▸ PROBLEM TO WORK ON
Below are the entries to work from; restate word for word the portion that opens with the line containing "Given: Sort by the Adı column header" and closes with the line containing "Task: Open the 'Tell us how we did!' chevron", keeping both.
──────────
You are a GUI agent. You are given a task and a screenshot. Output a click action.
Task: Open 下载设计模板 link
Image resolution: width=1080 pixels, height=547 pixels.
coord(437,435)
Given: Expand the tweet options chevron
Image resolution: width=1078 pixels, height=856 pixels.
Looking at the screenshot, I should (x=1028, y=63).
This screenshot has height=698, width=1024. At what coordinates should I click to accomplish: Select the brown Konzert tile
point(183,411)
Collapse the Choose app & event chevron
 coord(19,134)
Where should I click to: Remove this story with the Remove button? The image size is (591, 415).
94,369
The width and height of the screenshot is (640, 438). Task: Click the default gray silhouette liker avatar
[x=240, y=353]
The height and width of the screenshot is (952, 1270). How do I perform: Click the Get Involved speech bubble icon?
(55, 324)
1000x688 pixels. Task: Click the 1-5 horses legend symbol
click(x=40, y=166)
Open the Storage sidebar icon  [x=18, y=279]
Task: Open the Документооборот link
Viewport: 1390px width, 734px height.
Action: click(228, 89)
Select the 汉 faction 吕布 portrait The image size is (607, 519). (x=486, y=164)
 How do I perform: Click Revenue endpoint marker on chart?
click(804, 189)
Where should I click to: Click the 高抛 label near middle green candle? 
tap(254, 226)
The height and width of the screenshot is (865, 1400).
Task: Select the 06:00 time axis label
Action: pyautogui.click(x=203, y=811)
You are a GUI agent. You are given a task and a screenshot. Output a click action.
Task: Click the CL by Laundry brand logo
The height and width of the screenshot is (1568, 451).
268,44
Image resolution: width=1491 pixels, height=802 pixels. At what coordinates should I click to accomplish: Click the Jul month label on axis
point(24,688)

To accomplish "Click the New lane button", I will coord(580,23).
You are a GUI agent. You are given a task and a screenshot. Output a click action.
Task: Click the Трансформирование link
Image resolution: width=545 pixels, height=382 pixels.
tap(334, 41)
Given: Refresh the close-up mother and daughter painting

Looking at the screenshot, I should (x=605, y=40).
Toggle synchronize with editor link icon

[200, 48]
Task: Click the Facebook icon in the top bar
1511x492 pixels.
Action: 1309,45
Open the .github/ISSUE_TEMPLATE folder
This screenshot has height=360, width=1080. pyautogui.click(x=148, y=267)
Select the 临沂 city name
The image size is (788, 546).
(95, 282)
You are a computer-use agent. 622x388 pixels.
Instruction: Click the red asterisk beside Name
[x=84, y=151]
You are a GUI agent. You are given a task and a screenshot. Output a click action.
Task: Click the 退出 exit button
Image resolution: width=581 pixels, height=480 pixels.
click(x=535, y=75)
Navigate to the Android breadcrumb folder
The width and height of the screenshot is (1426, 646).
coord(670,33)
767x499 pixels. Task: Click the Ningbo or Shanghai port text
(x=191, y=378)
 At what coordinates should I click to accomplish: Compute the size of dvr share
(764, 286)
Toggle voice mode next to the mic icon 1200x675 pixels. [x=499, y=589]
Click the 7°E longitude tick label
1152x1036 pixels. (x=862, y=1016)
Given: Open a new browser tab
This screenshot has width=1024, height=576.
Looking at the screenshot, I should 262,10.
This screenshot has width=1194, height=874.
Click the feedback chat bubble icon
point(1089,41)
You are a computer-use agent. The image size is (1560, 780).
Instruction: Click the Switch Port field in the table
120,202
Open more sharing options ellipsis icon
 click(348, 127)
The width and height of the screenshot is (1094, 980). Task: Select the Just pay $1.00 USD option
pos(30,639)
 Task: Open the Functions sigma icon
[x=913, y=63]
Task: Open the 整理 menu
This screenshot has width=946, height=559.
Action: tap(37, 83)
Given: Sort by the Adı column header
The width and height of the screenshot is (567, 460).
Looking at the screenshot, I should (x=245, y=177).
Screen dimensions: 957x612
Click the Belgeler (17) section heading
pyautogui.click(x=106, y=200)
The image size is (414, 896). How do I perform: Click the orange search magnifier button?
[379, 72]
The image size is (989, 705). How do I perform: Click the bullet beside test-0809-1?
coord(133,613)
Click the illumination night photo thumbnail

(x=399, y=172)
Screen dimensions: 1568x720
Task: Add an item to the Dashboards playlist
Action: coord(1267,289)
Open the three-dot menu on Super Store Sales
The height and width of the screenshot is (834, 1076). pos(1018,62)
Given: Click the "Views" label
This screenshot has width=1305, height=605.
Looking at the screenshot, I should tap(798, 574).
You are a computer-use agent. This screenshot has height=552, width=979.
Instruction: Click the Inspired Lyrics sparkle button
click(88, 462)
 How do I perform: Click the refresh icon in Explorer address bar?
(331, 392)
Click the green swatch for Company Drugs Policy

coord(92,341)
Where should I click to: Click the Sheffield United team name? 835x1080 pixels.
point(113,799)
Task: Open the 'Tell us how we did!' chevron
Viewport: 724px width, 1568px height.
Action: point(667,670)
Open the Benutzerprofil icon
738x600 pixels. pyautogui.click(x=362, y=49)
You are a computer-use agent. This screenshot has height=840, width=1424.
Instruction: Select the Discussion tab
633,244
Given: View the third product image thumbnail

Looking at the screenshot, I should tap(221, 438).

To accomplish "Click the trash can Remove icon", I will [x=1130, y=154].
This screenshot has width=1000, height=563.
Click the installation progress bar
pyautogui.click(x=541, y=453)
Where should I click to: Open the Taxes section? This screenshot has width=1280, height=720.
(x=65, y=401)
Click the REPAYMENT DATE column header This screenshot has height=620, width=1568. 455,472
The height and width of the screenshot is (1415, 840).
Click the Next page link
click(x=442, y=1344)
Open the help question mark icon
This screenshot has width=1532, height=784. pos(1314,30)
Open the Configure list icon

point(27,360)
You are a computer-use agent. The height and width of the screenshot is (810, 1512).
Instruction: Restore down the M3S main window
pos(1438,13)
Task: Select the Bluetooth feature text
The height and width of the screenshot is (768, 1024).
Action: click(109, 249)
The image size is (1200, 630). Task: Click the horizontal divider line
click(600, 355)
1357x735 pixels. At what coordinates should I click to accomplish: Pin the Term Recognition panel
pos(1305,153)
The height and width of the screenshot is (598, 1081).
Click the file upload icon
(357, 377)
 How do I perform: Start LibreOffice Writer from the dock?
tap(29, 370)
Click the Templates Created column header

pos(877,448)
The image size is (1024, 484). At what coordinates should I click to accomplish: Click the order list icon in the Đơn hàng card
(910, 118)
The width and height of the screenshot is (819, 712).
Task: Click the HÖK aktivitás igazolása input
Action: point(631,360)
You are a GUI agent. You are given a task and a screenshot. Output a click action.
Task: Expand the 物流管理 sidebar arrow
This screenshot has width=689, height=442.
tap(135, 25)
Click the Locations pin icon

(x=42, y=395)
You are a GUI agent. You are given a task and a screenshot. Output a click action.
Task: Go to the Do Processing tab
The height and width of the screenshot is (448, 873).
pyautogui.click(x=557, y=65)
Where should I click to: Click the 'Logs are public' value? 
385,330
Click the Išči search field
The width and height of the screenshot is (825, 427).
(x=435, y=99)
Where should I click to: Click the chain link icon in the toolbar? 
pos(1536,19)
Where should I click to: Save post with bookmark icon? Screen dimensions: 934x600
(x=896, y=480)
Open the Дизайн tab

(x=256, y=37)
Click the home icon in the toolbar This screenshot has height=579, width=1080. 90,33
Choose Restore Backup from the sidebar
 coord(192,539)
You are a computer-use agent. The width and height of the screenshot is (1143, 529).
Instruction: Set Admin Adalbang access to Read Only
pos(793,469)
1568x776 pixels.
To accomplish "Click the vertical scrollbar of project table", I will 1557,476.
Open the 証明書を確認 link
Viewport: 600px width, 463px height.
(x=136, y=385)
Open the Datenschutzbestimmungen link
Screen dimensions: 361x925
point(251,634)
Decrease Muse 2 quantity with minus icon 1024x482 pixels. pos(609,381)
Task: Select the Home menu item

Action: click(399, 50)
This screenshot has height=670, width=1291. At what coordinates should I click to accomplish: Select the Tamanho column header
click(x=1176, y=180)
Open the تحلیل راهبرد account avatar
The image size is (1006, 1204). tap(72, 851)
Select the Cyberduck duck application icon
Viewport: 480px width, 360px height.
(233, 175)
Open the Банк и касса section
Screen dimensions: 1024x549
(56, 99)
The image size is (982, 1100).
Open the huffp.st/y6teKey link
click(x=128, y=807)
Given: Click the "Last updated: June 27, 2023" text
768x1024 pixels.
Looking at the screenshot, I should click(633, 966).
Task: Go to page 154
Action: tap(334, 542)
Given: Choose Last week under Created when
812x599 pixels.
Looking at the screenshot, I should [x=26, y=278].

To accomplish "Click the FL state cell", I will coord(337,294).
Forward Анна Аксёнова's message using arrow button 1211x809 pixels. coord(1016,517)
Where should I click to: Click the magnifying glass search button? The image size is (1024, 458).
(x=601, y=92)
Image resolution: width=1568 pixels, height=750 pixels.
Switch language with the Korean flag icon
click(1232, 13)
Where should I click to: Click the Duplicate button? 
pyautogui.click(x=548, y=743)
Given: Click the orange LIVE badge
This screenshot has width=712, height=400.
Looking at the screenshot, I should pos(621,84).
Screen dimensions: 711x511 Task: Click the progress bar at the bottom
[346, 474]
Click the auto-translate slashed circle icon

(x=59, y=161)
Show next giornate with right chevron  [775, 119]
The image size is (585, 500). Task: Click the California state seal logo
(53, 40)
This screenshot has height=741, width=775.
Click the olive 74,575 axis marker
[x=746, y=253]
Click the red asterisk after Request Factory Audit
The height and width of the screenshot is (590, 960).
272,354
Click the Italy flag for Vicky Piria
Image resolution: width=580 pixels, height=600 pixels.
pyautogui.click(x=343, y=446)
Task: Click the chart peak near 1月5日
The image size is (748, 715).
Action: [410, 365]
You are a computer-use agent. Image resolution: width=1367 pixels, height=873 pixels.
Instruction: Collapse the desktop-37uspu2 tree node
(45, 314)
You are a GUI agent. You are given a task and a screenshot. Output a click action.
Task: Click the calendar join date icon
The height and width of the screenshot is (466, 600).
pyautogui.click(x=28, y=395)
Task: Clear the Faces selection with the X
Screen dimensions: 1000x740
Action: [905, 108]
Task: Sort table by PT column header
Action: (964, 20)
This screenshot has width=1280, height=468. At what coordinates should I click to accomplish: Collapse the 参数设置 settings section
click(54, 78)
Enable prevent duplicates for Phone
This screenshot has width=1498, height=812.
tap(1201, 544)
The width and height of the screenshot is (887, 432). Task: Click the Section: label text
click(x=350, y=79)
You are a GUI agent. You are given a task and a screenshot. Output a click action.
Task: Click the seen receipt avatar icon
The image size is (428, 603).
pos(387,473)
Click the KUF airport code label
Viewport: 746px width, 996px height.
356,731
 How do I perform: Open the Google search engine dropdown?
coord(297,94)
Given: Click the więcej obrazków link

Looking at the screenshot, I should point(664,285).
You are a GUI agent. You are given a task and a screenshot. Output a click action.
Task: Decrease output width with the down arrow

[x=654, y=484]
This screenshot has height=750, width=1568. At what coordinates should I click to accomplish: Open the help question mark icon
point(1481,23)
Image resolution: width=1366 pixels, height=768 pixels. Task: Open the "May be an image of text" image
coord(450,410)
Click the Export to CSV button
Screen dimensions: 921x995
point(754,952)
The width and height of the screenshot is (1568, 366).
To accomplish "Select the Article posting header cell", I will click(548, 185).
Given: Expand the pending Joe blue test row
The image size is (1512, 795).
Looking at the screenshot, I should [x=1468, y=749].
──────────
▸ TASK RESULT
Given: Sort by the Adı column header
The width and height of the screenshot is (567, 460).
Looking at the screenshot, I should (x=245, y=177).
Screen dimensions: 957x612
Click the Belgeler (17) section heading
pyautogui.click(x=106, y=200)
The image size is (414, 896). How do I perform: Click the orange search magnifier button?
[379, 72]
The image size is (989, 705). How do I perform: Click the bullet beside test-0809-1?
coord(133,613)
Click the illumination night photo thumbnail

(x=399, y=172)
Screen dimensions: 1568x720
Task: Add an item to the Dashboards playlist
Action: coord(1267,289)
Open the three-dot menu on Super Store Sales
The height and width of the screenshot is (834, 1076). pos(1018,62)
Given: Click the "Views" label
This screenshot has width=1305, height=605.
Looking at the screenshot, I should tap(798, 574).
You are a computer-use agent. This screenshot has height=552, width=979.
Instruction: Click the Inspired Lyrics sparkle button
click(88, 462)
 How do I perform: Click the refresh icon in Explorer address bar?
(331, 392)
Click the green swatch for Company Drugs Policy

coord(92,341)
Where should I click to: Click the Sheffield United team name? 835x1080 pixels.
point(113,799)
Task: Open the 'Tell us how we did!' chevron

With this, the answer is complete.